## [TASK DESCRIPTION]
For the entries below, return the line holding "Click the red new-answers counter digits" together with all lines after it, unchanged, and leave every picture out.

BEGIN

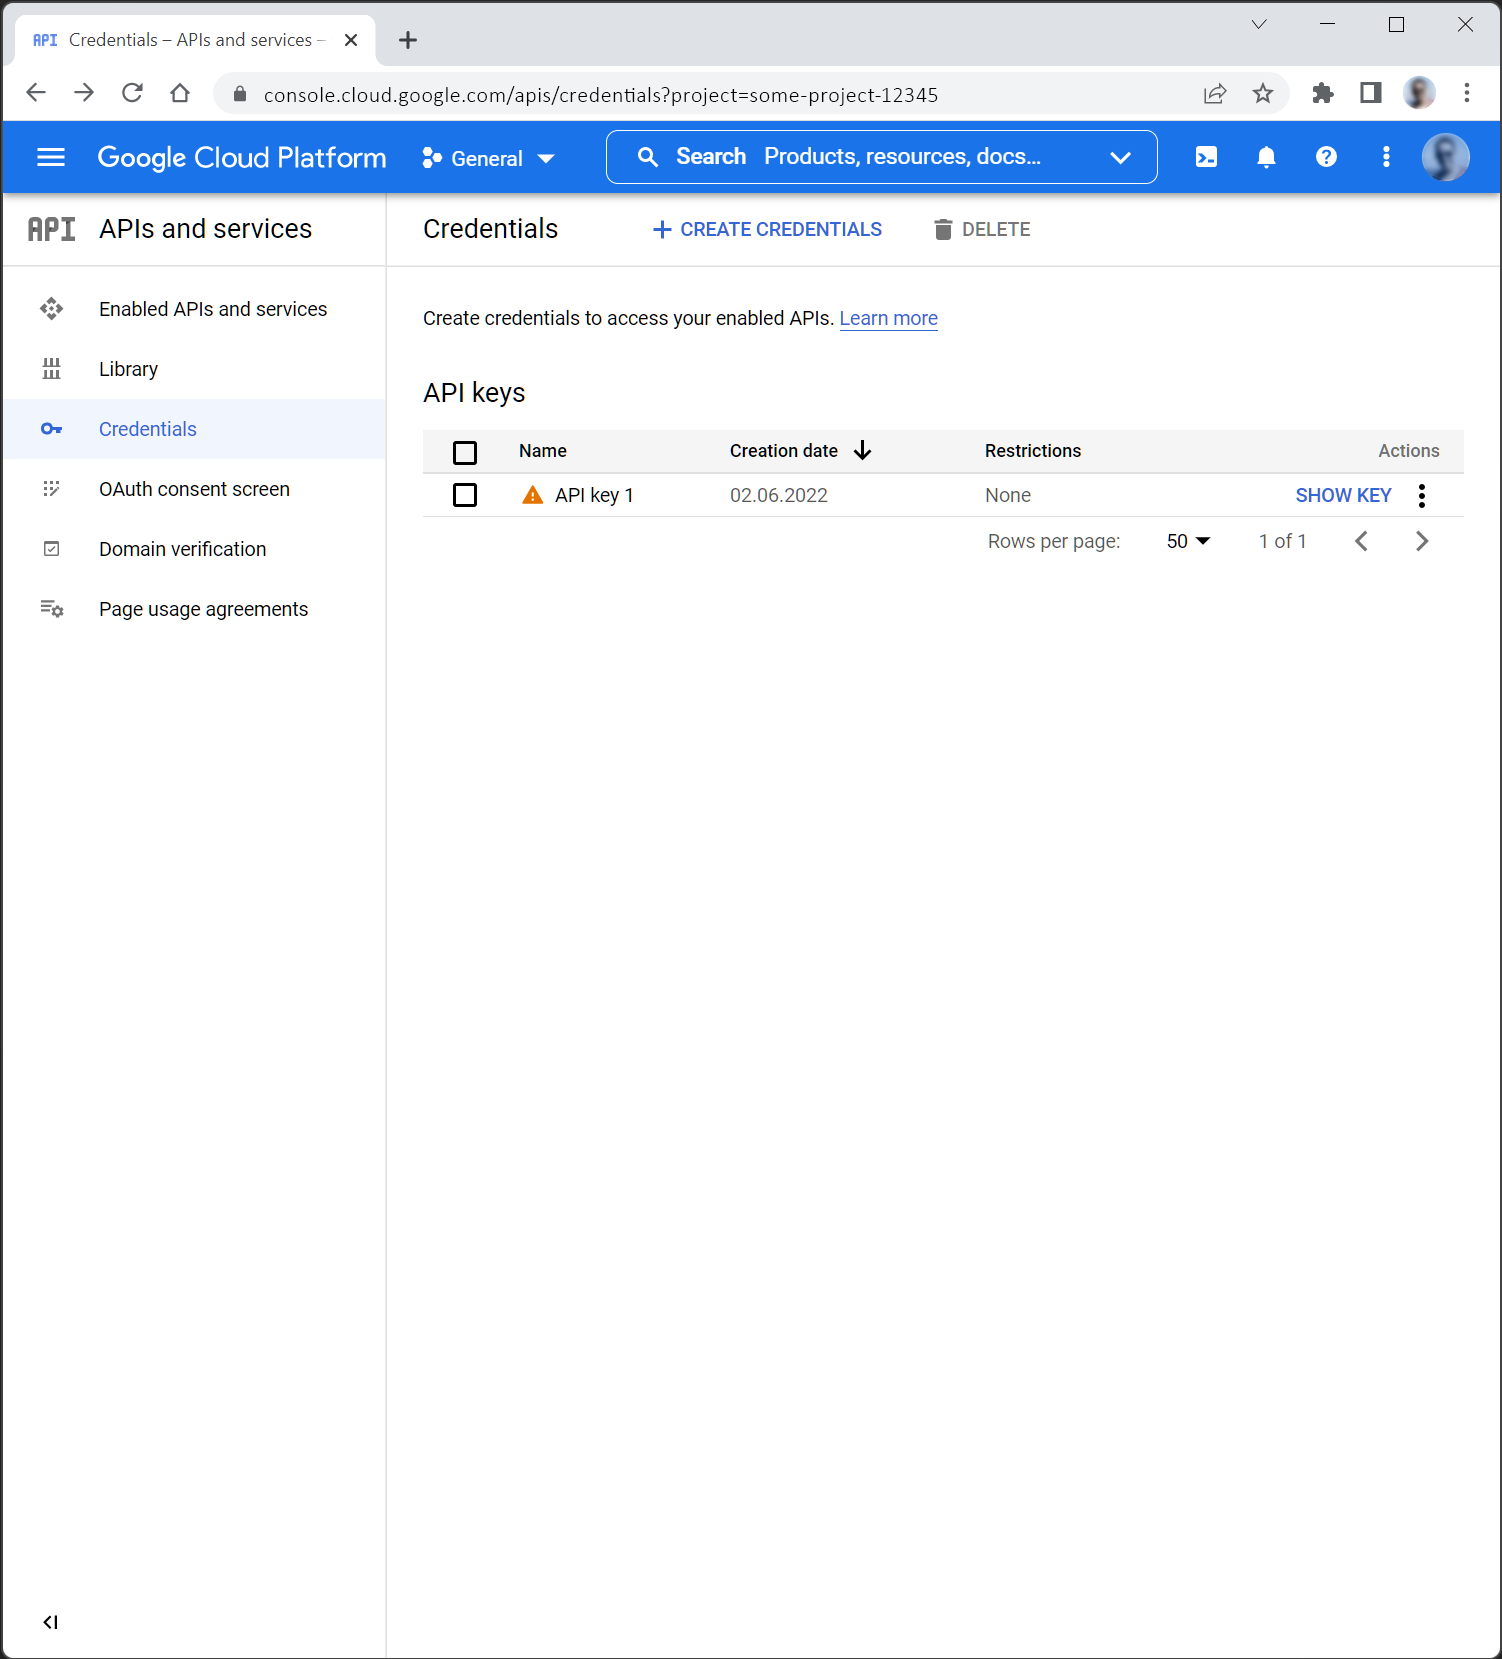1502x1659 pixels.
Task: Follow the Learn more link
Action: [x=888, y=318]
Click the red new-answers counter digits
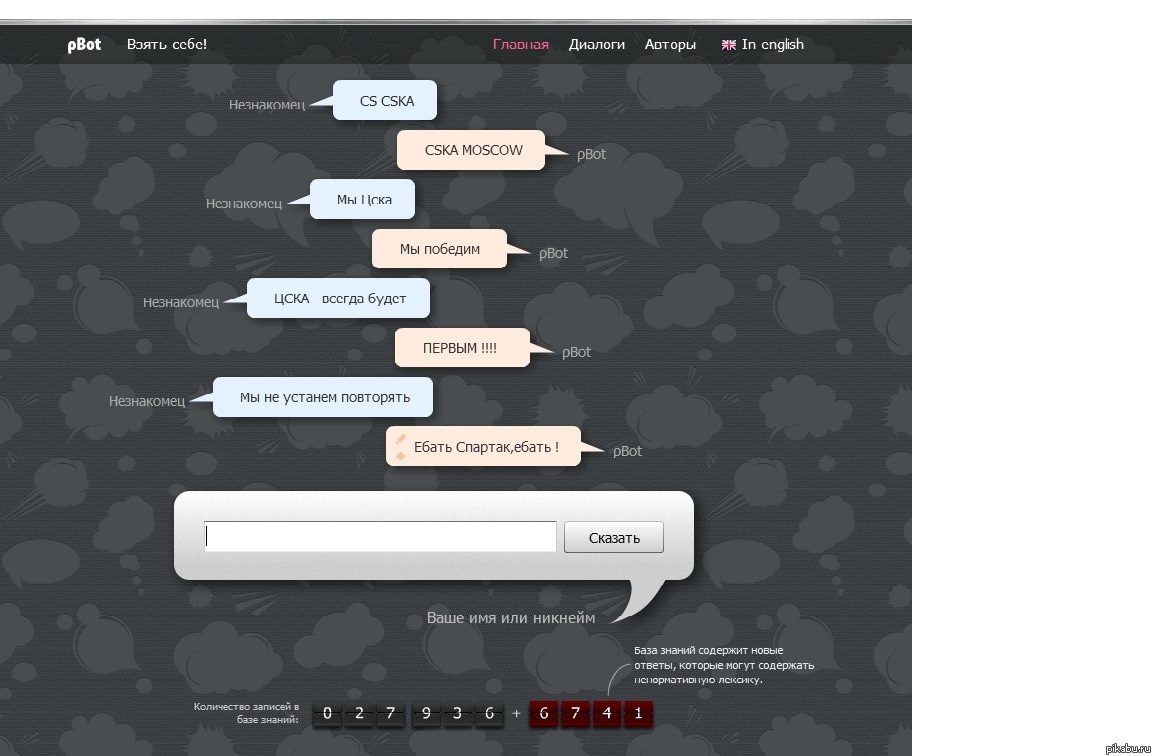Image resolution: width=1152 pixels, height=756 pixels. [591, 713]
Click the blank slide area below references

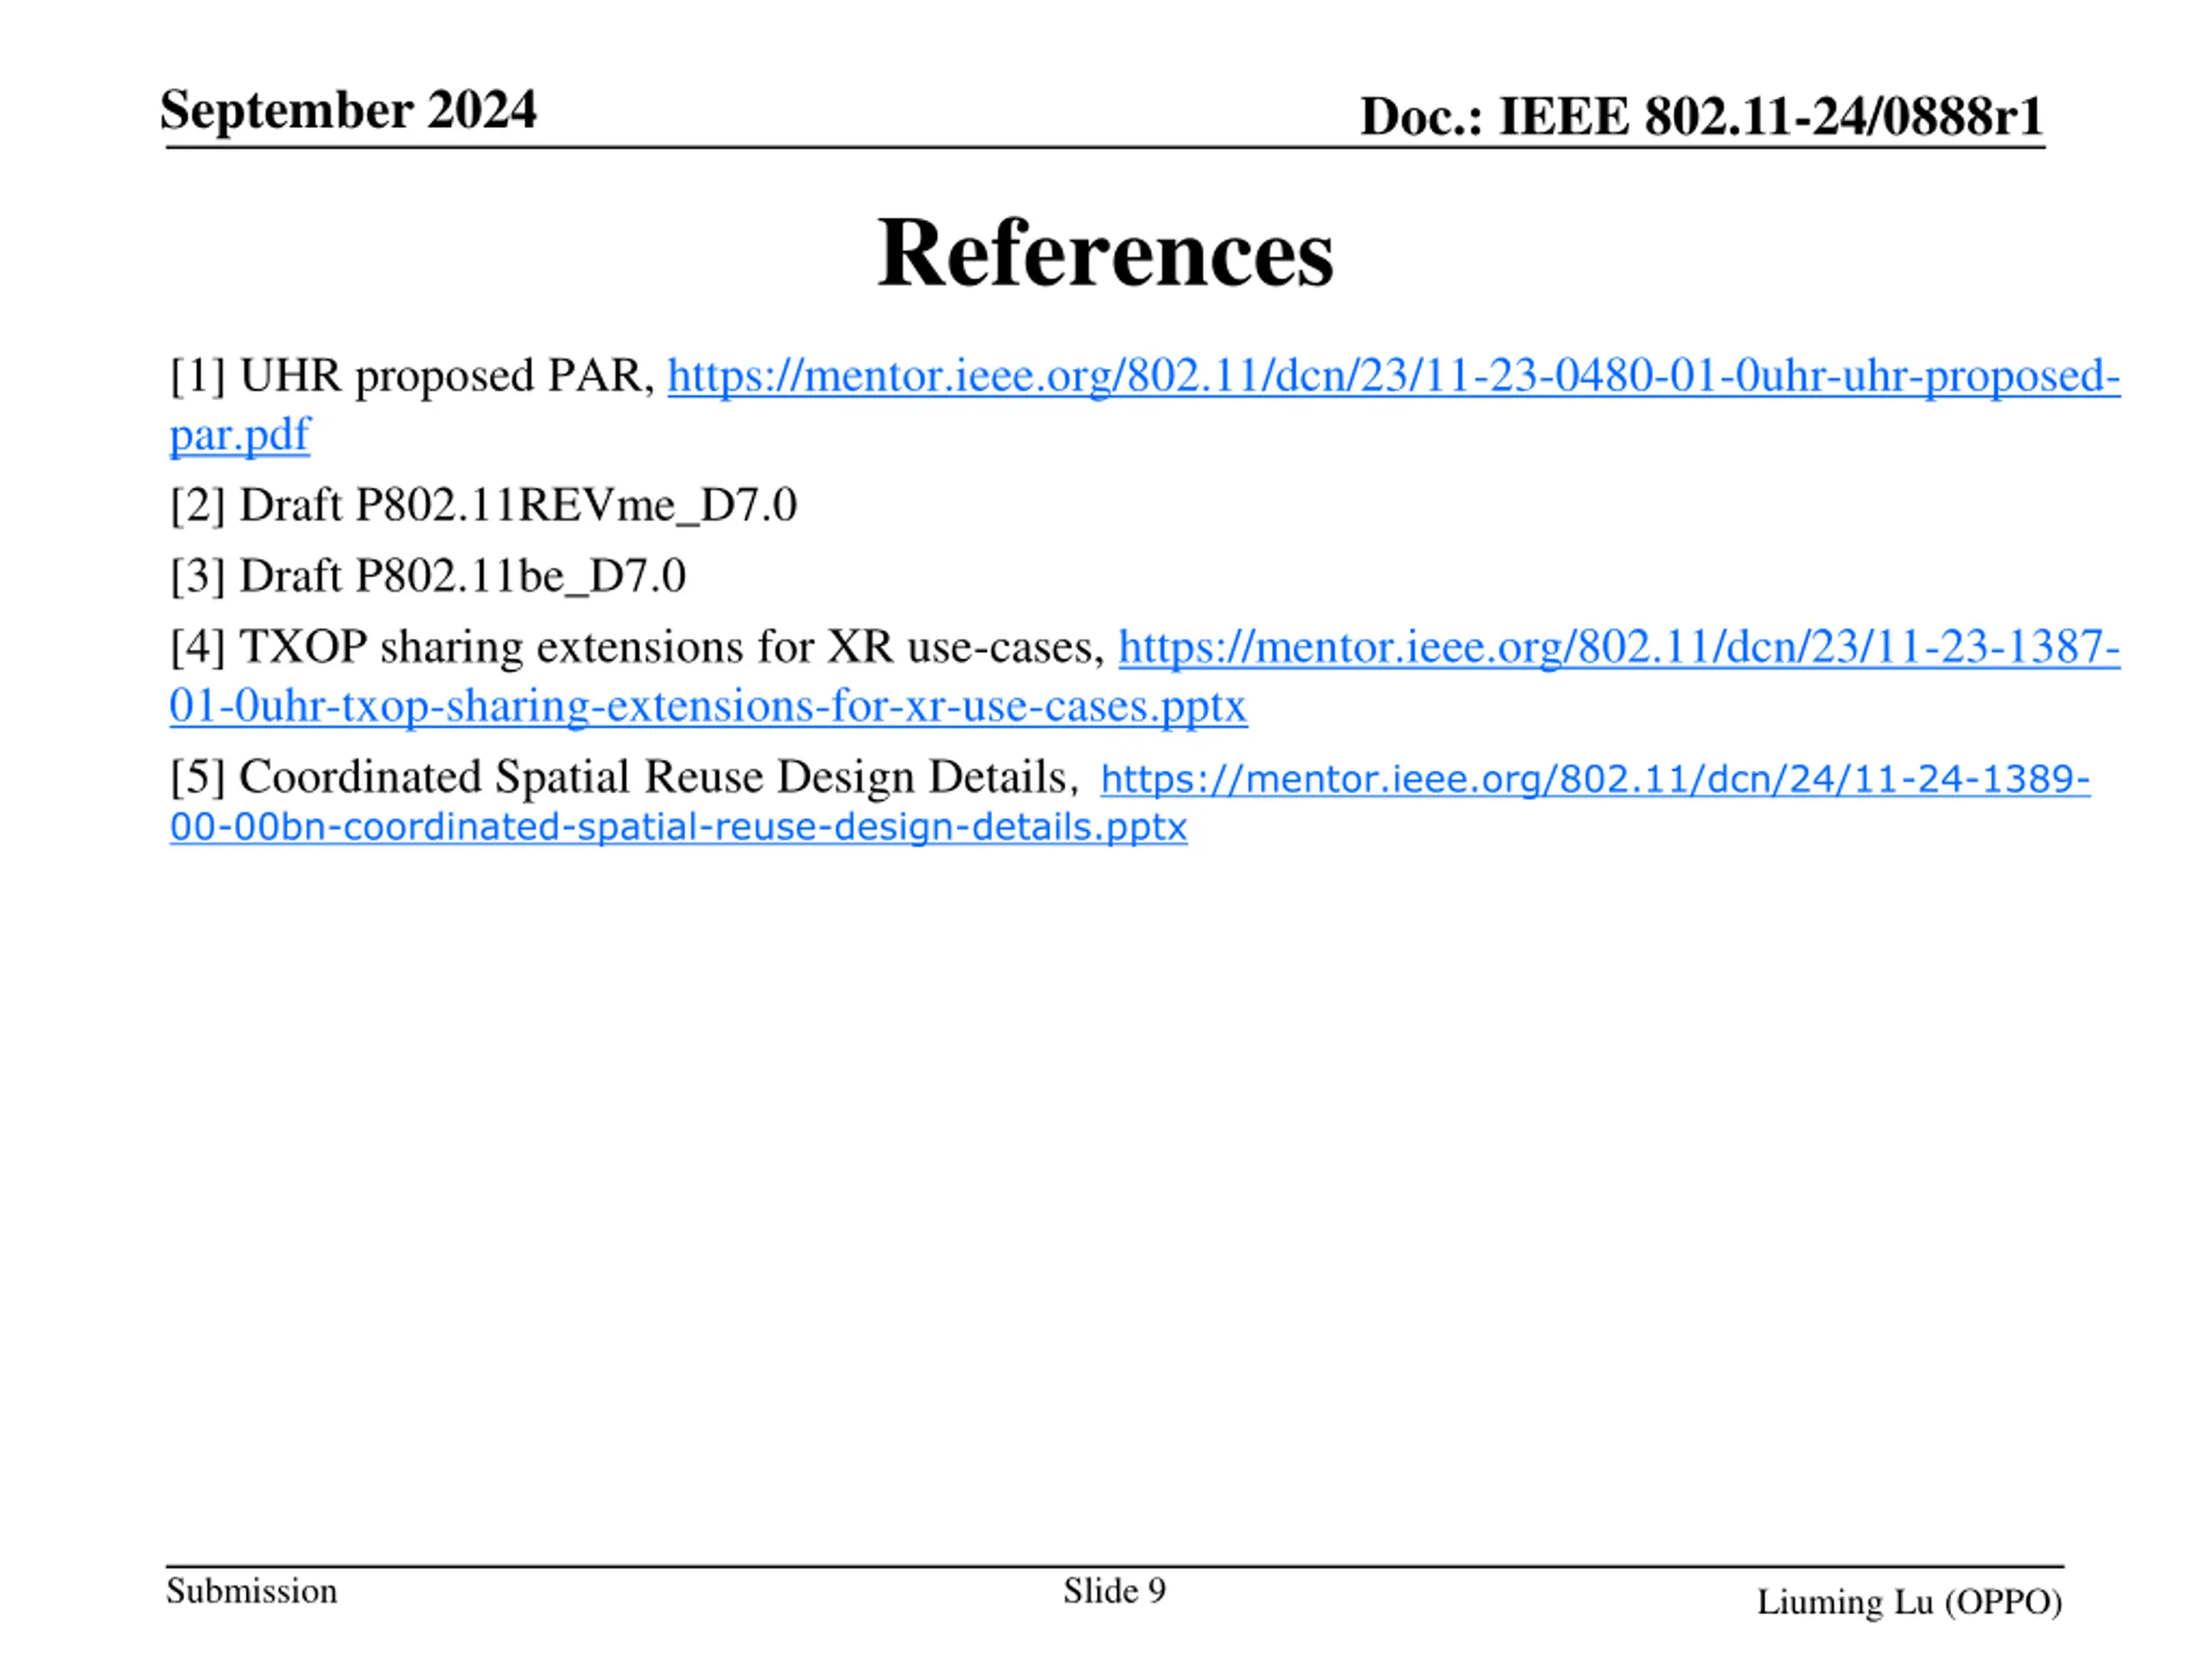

END

## [WRITTEN SOLUTION]
Click the red new-answers counter digits
Image resolution: width=1152 pixels, height=756 pixels. [591, 713]
Click the blank slide area below references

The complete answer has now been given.